__WHAT YOU NEED TO DO__
The entries that follow include a run beginning at the line with "Given: Open the" and ending at the line with "Image resolution: width=2576"; restate that run word for word and leave the rest out.

__RECORDS FOR THIS TASK__
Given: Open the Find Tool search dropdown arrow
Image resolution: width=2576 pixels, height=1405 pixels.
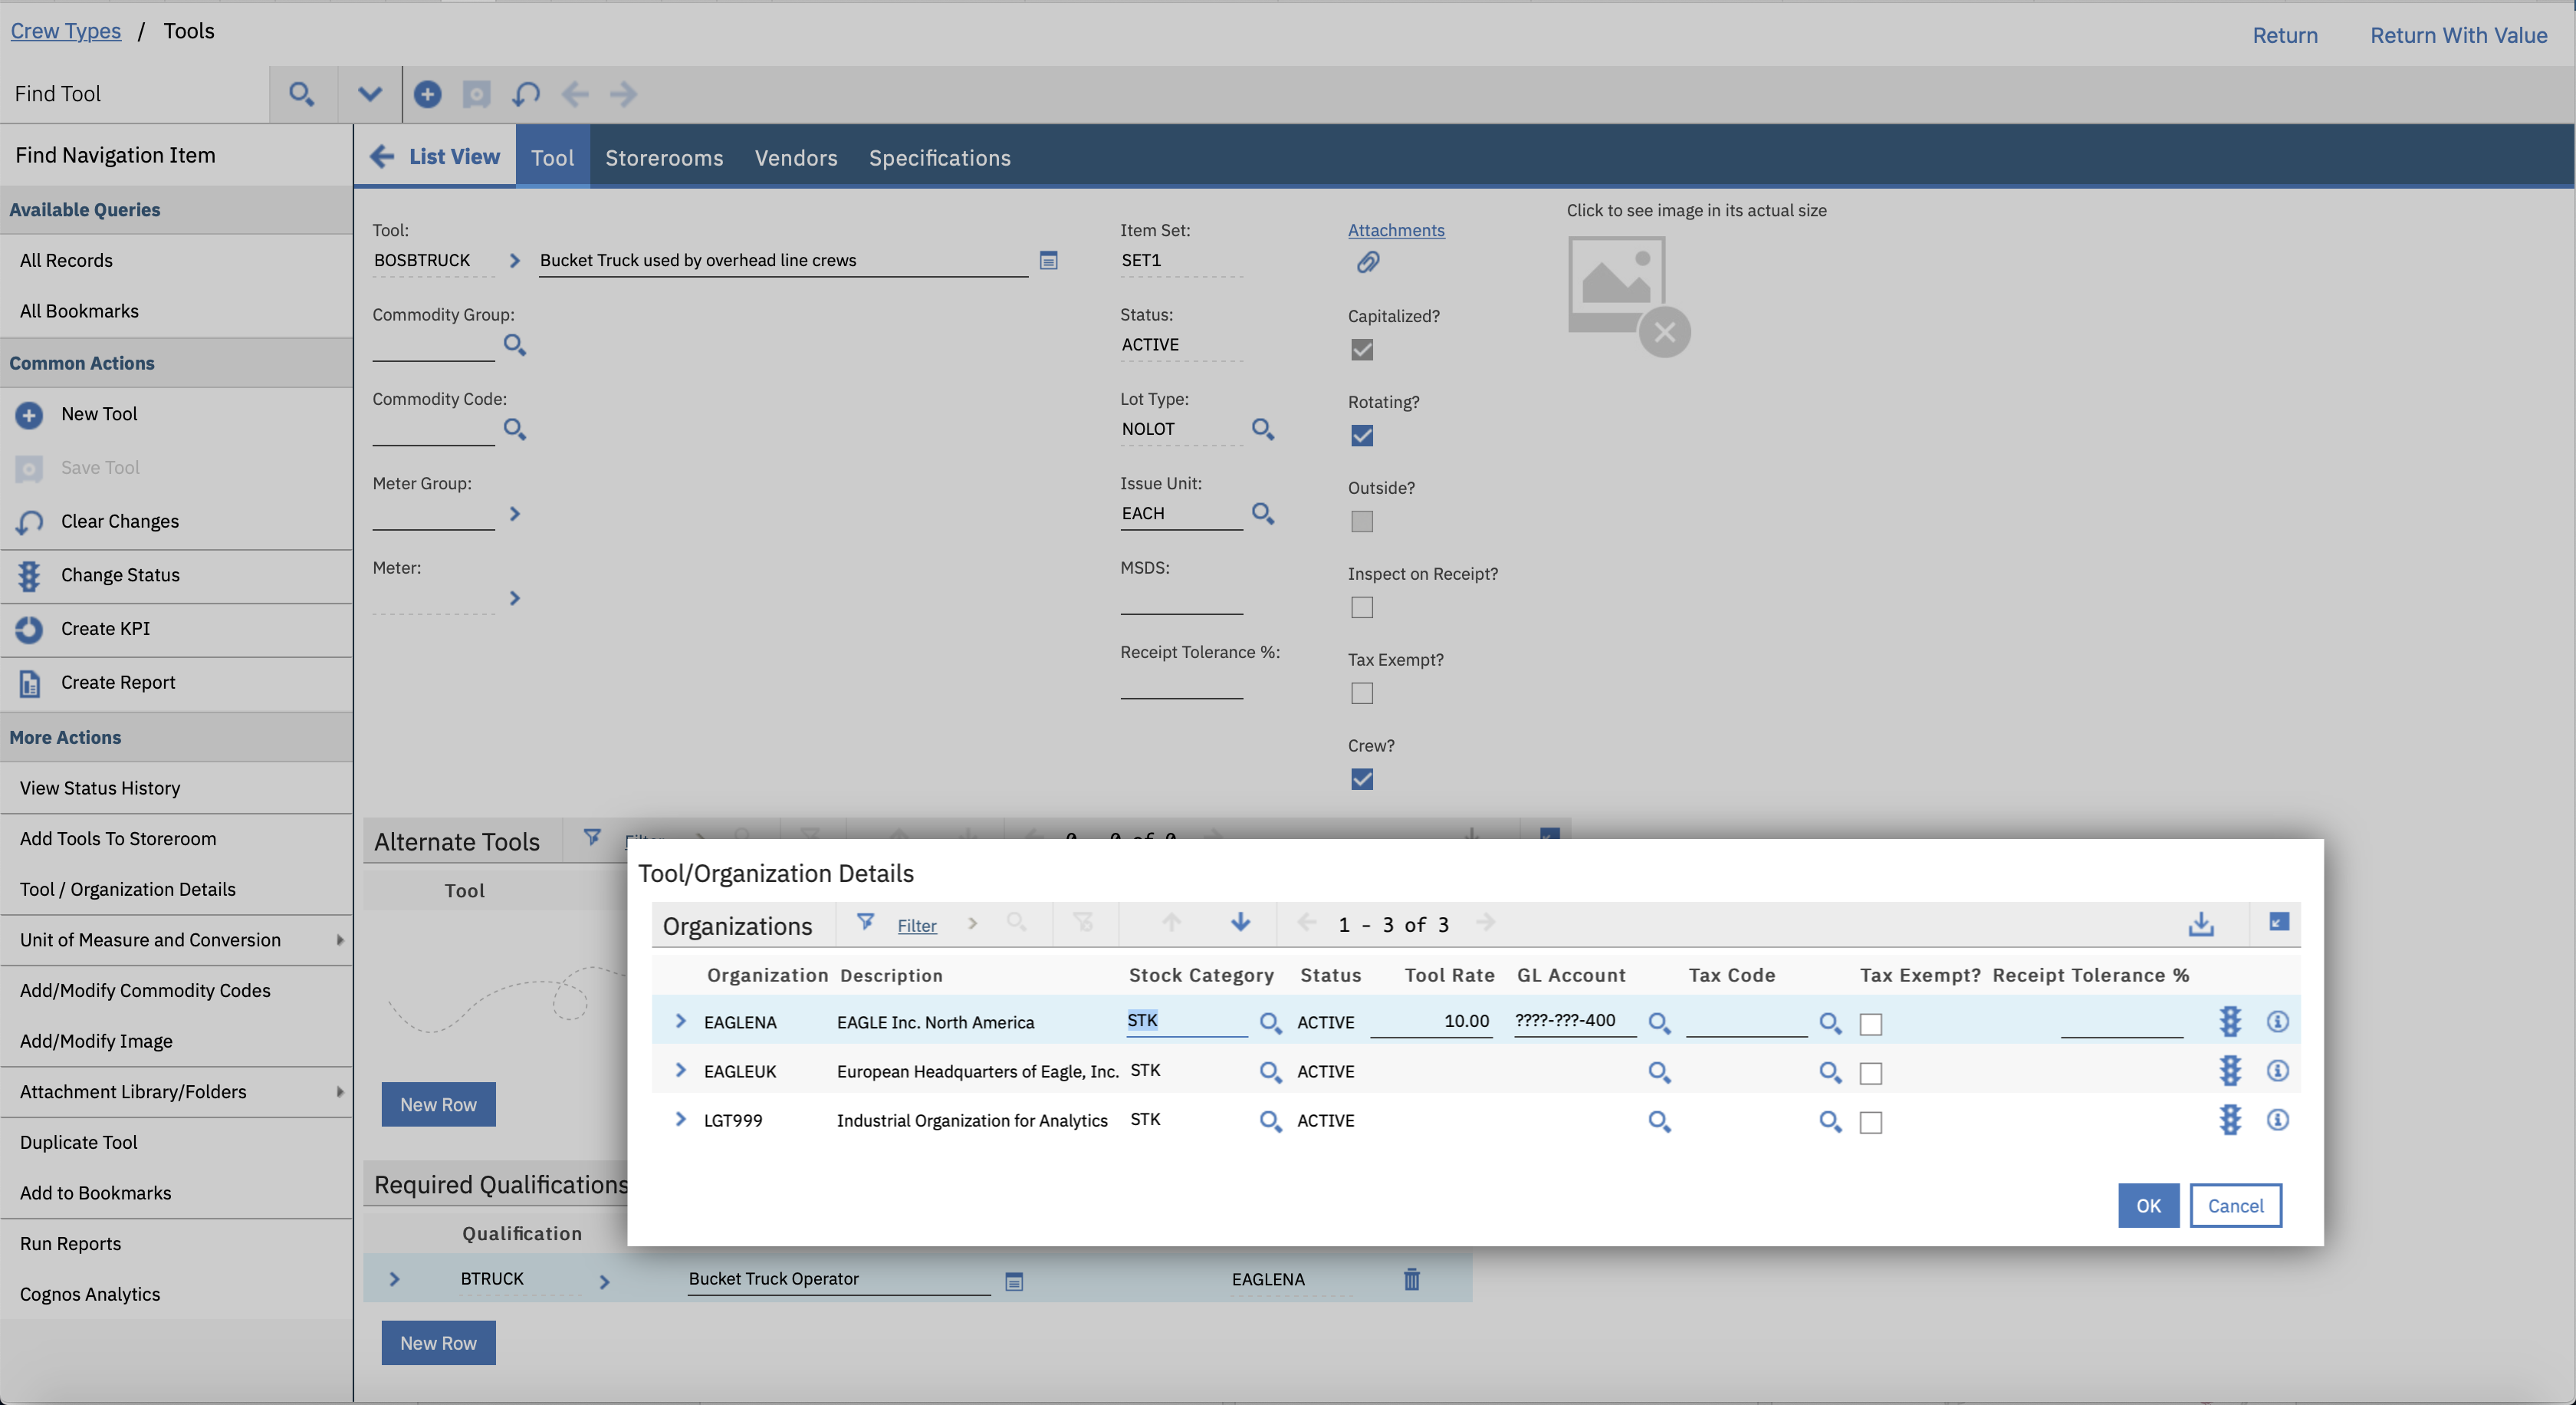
--
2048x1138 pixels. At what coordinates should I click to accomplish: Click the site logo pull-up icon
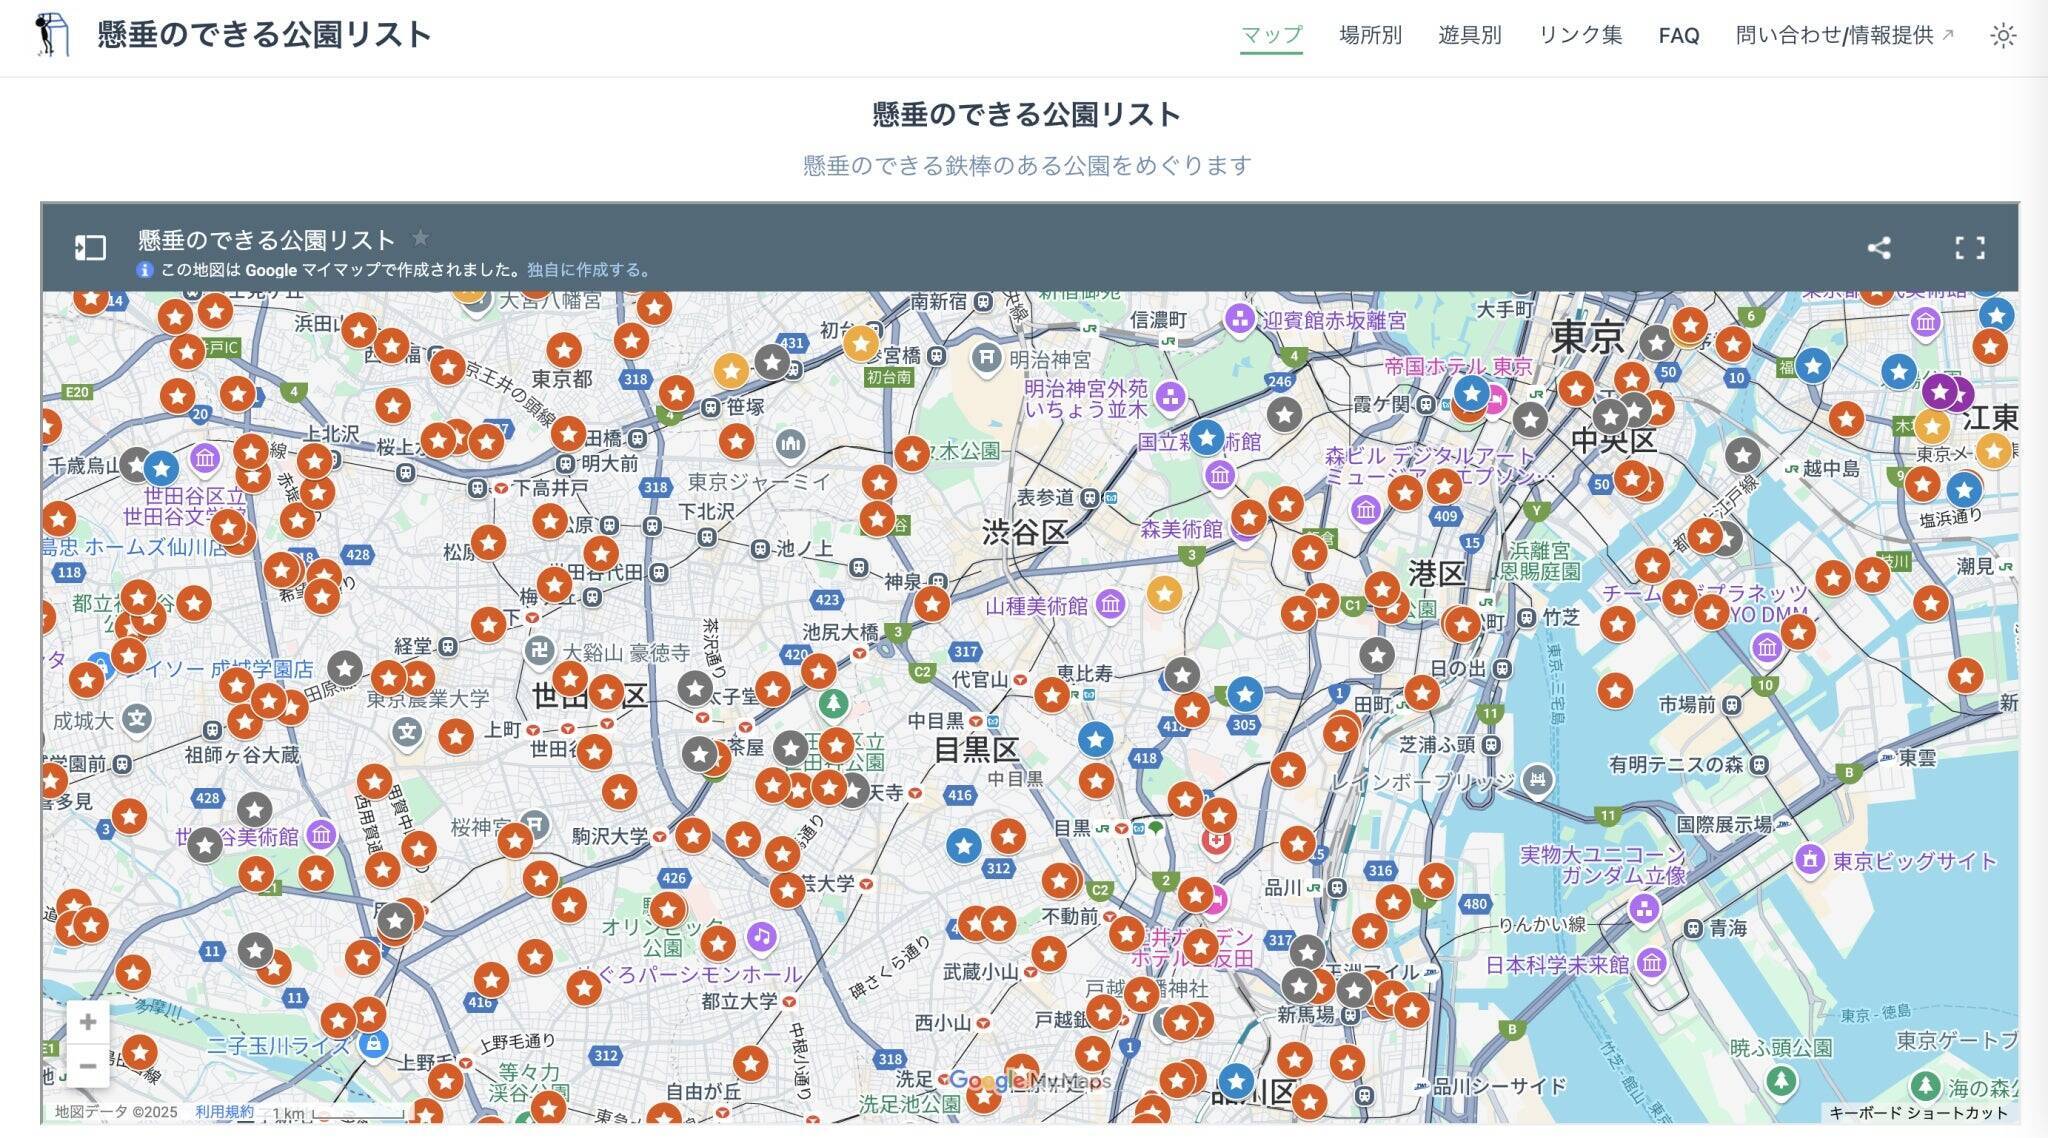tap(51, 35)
==
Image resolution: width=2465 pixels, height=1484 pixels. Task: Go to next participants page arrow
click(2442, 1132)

__OUTPUT BELOW__
Given: Open the Find Tool search dropdown arrow
Image resolution: width=2576 pixels, height=1405 pixels.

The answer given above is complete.